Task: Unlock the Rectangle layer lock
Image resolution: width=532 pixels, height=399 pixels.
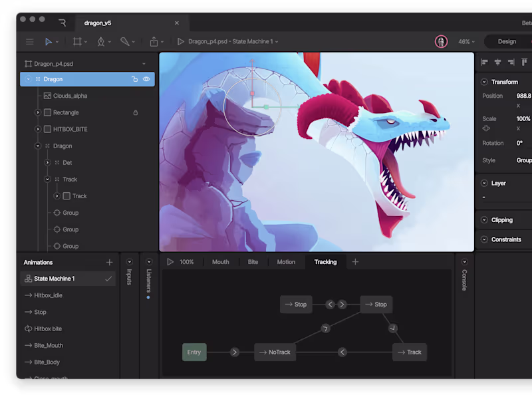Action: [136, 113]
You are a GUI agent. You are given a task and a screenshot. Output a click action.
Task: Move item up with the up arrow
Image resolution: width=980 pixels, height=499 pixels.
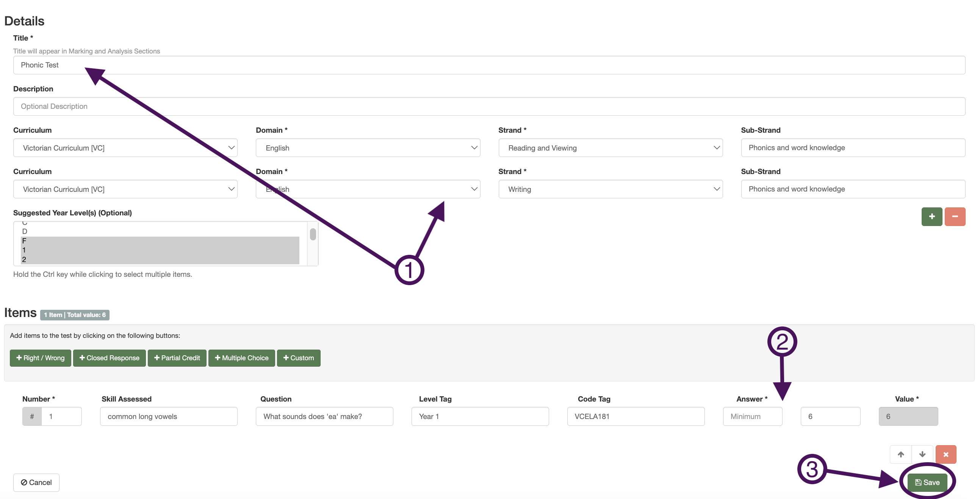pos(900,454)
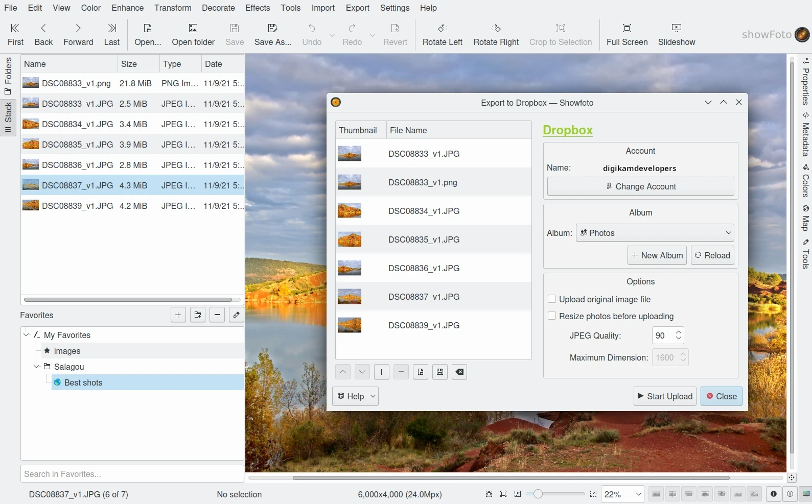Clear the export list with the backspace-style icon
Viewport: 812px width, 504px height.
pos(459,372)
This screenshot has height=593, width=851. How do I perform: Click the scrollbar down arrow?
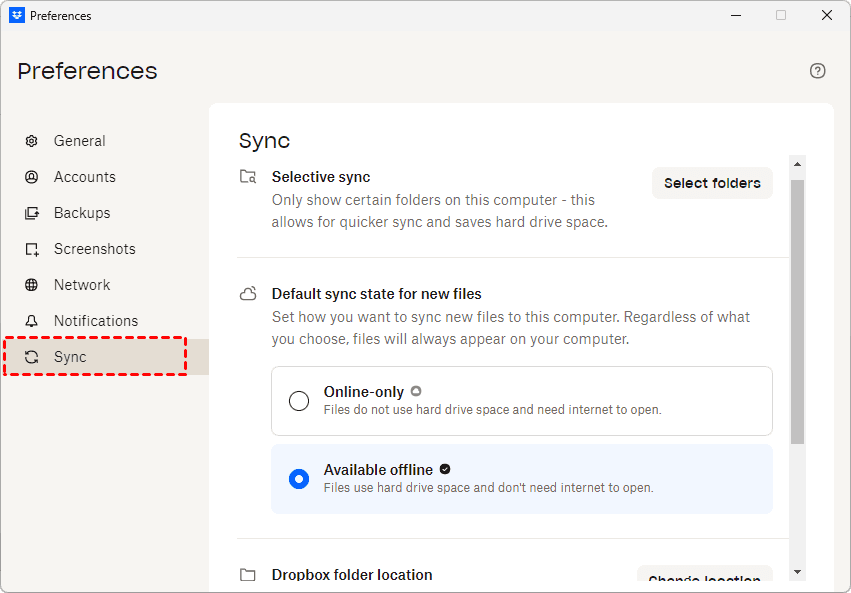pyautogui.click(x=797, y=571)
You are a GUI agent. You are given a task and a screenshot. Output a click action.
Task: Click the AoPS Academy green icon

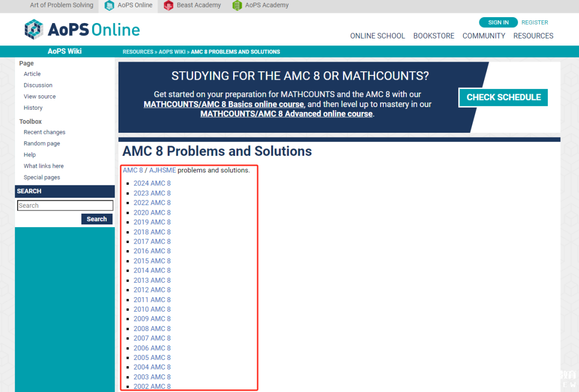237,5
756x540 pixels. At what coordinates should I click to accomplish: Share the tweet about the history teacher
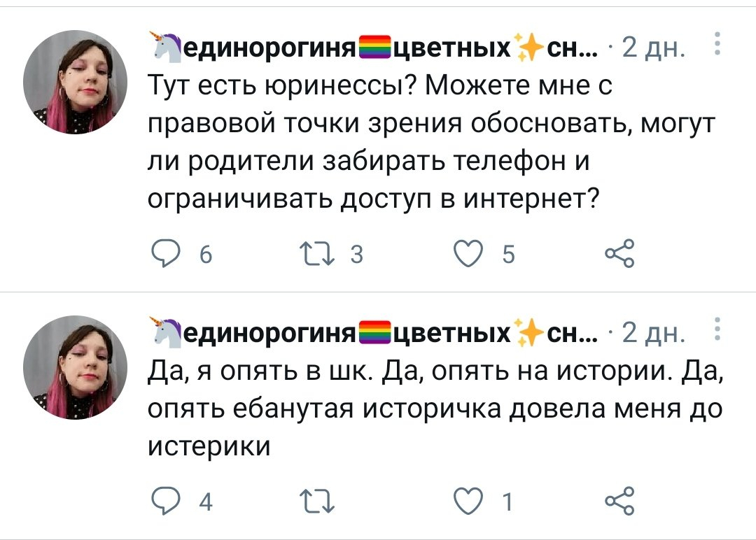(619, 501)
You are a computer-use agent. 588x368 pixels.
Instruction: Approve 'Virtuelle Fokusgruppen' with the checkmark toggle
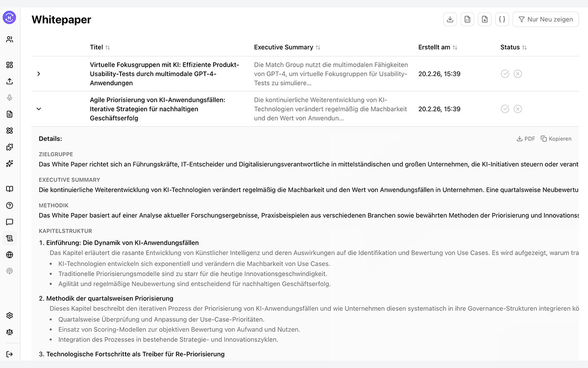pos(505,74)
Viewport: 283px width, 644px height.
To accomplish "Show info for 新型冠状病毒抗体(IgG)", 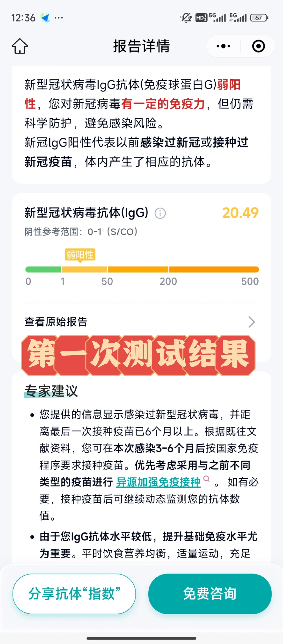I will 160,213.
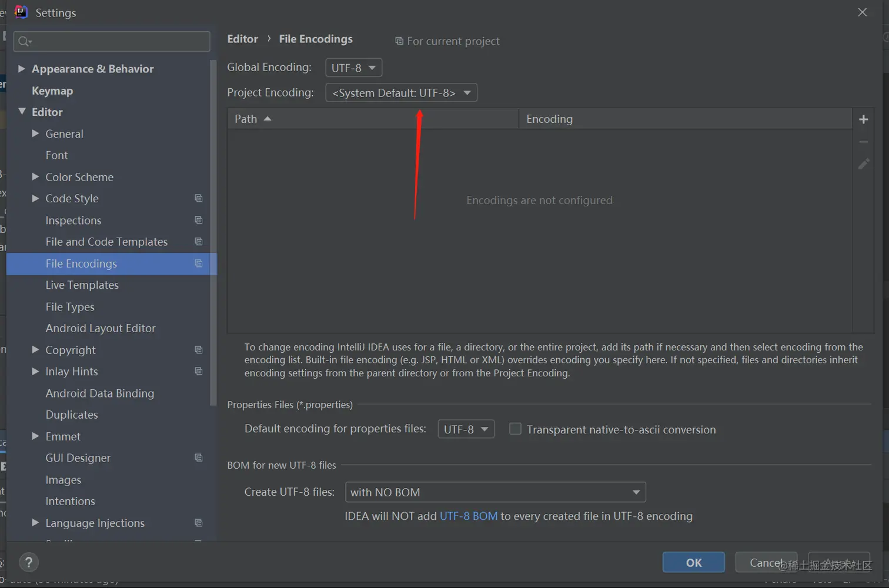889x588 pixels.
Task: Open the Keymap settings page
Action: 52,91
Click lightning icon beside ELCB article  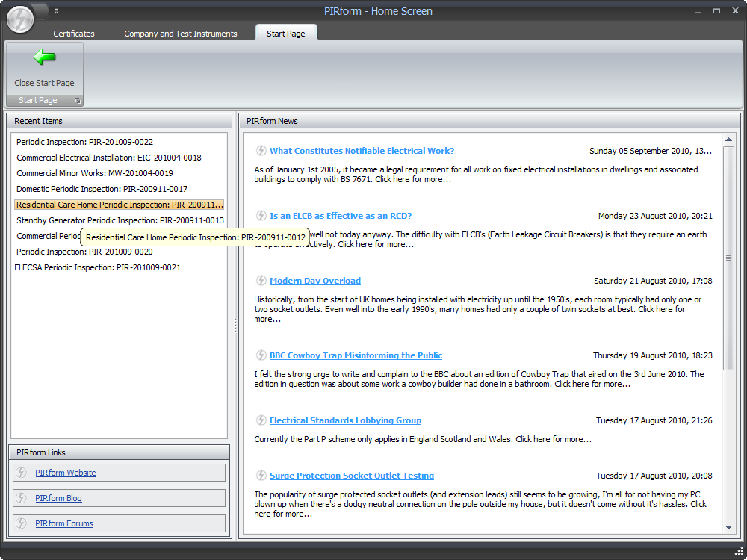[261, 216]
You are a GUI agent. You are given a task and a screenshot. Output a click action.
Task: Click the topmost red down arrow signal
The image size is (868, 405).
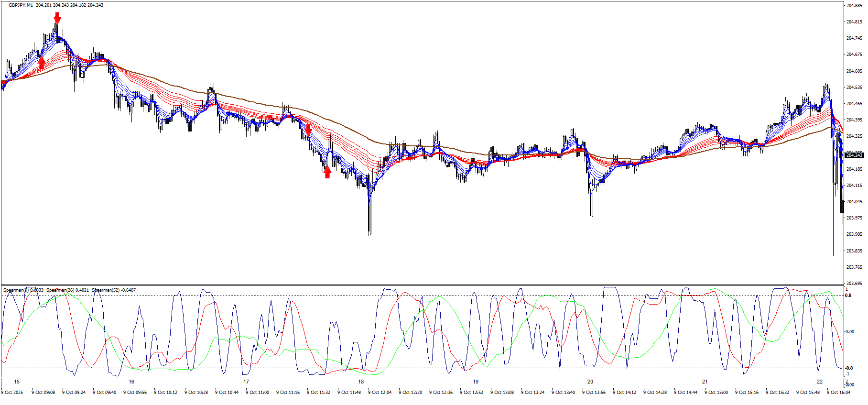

^^^^^^^^^^^^^^^^

### [WHAT THE TASK ASKS]
Please set down only the lines from the first line of the records above through the line that has "Task: Move item up with the up arrow", exactly, and not the pictures.

### [REPLY]
Task: Unlock the Rectangle layer lock
Image resolution: width=532 pixels, height=399 pixels.
Action: [136, 113]
You are a GUI agent. You are given a task and a screenshot. Output a click action.
Task: Move item up with the up arrow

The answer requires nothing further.